It is a good job that I actively monitor how my trains are running, as Deutsche Bahn International from whom I had bought my ticket had not notified me that the timetable had changed and it was departing from Köln Hbf 15 minutes earlier than shown on my ticket. (I have had similar problems with DB International in the past. Despite loading my ticket onto the DB domestic app, it seemed incapable of sending me any notifications about how the trains I booked were running. This seems ironic, as if you buy a ticket from the domestic DB website, the app will bombard you with notifications about trivial changes.)

Give the previous problems at Köln Hbf, I arrived in good time. Once again DB had cancelled the previous train to Brussels and the platform was already crowded by the time I arrived. My train pulled in early, despite the platform departure board claiming that it was a train to different destination. I got on quickly and found my reserved ‘window’ seat, which was 90% wall, with just a small gap behind the seat in front from which you could look out. Because the previous train had been cancelled, as on the journey from Brussels, the aisles were packed with passengers who did not have seats.

I had initially assumed that the revised timetable was due to the engineering works closing a number of platforms at Köln Hbf that weekend, but this was not the case. We left on time and were not delayed leaving the Cologne area.

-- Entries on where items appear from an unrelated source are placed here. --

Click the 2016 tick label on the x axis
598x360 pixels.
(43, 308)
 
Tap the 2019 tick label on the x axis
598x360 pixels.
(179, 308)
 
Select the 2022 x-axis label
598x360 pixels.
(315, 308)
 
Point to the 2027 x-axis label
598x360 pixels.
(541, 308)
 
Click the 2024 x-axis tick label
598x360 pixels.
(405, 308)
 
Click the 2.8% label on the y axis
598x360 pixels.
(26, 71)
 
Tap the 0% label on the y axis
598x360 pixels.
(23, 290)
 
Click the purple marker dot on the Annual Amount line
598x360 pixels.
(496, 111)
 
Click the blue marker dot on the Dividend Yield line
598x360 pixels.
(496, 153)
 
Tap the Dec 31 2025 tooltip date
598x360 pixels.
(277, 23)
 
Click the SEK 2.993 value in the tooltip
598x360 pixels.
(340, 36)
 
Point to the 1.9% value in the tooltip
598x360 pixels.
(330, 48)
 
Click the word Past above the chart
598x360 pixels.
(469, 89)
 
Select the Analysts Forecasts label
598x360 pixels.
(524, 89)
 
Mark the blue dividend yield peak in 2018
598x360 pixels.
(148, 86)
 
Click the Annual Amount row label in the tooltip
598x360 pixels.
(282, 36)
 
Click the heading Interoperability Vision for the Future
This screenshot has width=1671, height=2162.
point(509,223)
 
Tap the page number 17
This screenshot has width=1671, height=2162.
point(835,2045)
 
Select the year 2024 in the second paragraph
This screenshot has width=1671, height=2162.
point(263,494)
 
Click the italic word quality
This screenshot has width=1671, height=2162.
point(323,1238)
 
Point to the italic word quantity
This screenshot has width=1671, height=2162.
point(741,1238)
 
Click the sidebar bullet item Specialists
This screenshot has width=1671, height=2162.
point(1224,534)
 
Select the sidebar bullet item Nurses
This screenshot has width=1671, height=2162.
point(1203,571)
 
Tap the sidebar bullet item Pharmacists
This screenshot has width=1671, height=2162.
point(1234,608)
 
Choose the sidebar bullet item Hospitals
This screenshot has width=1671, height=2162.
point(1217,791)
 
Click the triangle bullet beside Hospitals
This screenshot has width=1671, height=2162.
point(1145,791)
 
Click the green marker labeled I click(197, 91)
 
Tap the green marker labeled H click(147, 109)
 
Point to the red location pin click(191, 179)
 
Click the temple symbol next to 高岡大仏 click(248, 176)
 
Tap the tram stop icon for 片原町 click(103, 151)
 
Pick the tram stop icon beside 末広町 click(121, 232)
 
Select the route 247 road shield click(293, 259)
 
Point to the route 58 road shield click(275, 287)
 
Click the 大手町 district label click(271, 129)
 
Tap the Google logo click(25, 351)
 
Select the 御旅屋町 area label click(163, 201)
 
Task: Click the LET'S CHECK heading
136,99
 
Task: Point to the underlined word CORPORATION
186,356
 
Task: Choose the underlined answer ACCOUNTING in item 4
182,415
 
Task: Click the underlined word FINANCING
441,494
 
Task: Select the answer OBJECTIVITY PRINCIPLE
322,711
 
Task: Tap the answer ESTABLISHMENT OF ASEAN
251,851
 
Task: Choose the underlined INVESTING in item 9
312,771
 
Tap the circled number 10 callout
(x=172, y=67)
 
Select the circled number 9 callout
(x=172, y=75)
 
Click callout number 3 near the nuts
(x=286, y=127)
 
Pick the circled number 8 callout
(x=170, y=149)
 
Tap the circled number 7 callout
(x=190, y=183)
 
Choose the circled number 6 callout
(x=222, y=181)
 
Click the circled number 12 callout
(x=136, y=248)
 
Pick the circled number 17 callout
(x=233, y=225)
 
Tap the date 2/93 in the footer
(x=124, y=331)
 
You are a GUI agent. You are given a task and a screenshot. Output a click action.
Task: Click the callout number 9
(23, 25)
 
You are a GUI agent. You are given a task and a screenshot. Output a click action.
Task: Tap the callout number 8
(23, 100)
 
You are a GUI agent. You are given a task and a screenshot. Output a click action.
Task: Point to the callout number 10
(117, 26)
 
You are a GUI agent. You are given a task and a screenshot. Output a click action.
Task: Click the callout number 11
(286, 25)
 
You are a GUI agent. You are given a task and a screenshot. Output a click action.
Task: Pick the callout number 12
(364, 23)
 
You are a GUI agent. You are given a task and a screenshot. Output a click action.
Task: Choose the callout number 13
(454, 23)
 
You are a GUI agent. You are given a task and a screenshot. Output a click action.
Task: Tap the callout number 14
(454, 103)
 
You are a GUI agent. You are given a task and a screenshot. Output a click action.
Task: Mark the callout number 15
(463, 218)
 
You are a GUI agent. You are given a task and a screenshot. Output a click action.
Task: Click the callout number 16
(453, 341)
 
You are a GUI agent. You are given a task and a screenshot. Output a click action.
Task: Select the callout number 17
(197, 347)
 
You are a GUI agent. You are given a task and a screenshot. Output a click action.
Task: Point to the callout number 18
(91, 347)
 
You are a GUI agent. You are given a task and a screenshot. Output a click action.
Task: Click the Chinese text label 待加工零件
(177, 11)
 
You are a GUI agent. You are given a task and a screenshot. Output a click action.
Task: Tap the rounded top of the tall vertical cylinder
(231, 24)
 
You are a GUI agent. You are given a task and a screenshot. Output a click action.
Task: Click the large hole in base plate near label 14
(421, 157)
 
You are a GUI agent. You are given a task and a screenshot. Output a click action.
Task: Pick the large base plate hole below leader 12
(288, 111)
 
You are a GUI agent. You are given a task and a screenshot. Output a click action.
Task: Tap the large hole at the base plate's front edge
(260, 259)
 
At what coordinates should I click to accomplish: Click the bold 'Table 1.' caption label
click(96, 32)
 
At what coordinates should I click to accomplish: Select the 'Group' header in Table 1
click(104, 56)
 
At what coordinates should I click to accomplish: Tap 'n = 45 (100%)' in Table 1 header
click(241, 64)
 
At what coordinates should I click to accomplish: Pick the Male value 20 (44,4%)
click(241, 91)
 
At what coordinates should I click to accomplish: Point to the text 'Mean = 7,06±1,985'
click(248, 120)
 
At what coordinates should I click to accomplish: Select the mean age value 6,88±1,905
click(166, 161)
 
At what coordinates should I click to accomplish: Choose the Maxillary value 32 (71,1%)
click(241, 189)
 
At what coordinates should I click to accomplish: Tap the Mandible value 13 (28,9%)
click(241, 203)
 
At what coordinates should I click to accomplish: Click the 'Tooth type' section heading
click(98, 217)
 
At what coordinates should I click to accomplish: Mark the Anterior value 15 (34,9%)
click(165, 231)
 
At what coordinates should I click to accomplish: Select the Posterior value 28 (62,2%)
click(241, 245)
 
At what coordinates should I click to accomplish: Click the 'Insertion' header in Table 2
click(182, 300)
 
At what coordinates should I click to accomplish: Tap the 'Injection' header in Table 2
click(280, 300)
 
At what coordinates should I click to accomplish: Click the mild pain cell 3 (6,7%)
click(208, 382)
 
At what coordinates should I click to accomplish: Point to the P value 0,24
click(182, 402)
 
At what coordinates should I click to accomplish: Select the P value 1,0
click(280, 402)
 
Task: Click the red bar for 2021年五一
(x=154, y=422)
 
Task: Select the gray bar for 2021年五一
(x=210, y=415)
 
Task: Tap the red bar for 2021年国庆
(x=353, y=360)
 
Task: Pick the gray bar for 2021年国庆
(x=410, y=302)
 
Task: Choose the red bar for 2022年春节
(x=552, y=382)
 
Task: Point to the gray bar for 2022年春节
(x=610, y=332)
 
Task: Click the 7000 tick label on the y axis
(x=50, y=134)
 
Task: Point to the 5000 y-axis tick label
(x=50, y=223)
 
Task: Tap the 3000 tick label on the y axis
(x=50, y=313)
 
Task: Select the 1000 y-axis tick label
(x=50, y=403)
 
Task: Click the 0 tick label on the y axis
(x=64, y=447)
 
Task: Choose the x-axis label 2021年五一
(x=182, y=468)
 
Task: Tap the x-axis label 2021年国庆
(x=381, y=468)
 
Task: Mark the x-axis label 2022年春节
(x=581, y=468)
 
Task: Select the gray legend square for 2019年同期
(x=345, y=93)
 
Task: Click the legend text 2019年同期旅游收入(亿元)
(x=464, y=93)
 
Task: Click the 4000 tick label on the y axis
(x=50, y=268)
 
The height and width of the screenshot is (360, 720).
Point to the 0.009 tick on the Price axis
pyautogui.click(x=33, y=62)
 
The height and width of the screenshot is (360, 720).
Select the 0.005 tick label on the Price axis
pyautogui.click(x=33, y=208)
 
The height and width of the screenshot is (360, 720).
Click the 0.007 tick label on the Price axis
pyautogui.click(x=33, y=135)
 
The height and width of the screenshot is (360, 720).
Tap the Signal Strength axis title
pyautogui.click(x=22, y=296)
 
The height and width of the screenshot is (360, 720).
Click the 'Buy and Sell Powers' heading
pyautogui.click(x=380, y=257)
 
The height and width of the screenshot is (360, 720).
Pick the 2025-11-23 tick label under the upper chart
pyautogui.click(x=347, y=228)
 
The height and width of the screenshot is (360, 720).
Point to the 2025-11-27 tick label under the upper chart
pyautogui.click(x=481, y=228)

Everything seemed to be going well until we stopped just outside Aachen, to be informed that the line ahead was closed due to trespassers, with an estimated 30 minute wait for it to be cleared. In the event, we managed to start moving again after about a 20 minute delay.

We left Aachen 20 minutes late, but according to the train’s on-board display and the DB app we were miraculously back on time approaching Liège. This was in fact completely incorrect, as I discovered from looking at SNCB’s (Belgian railway’s) real-time information. The reason for the revised timetable on this weekend, was that the high-speed line in Belgium was shut and we had to take the original line to Brussels. We did not recover any of the delay and arrived into Brussels Midi just over 20 minutes late.

By the time I got to the concourse at Brussels Midi, it was already the time that my Eurostar ticket said I needed to check in by, but I ignored that and instead went to search for some food to eat on the journey home, not wishing to pay the rip-off prices on the Eurostar. (It was a good job I did this, as the Eurostar on-board cafe did not have any food at all, just drinks.) Eurostar had been sending me emails suggesting that I use my loyalty points to upgrade my seat. Normally, I don’t think it is worth it, but I might have been tempted this time to get some food on the way back, but the DB International booking could not actually be upgraded in this way.

My train from Brussels that evening should have been an Amsterdam starter, which is normally not good for punctuality. However, because of problems on the Dutch high-speed line that day, the Eurostar services to Amsterdam had been cancelled and my train was starting in Brussels. Passengers were allowed to board early and my carriage was very empty. This was fortunate as my request for window seat had been ignored, but I was easily able to move to a free window seat.

I got back to London on-time at 8pm, but my train woes for the day were not quite over. Normally I travel home by the Central line, but my part of it was closed for engineering work that weekend, so I decided to use the Victoria line to Walthamstow instead. However, when I got to the Victoria line platform it was blocked by a faulty train whose doors wouldn’t close properly, which took about 15 minutes for it to be taken out of service. When I got to Walthamstow, there was no sign of either of the two buses that would take me directly home, so instead I caught the SL2, the Superloop bus I had used on my circumnavigation of London a couple of weeks previously. However, by starting at Walthamstow bus station, I covered the section of route I had omitted when Superlooping due to the SL1 and SL2 routes overlapping.

Conclusion

Once again I thought it worthwhile to make a special excursion to see an opera. I didn’t think Bonn Opera quite matched the very high standards of Gothenburg, but it was still very enjoyable. Deutsche Bahn’s sad decline was all too evident, with every DB train I caught being significantly late. One final insult from my DB International booking was that the Eurostar loyalty points from my trip were not added to my account – I had to ask Eurostar to add them manually.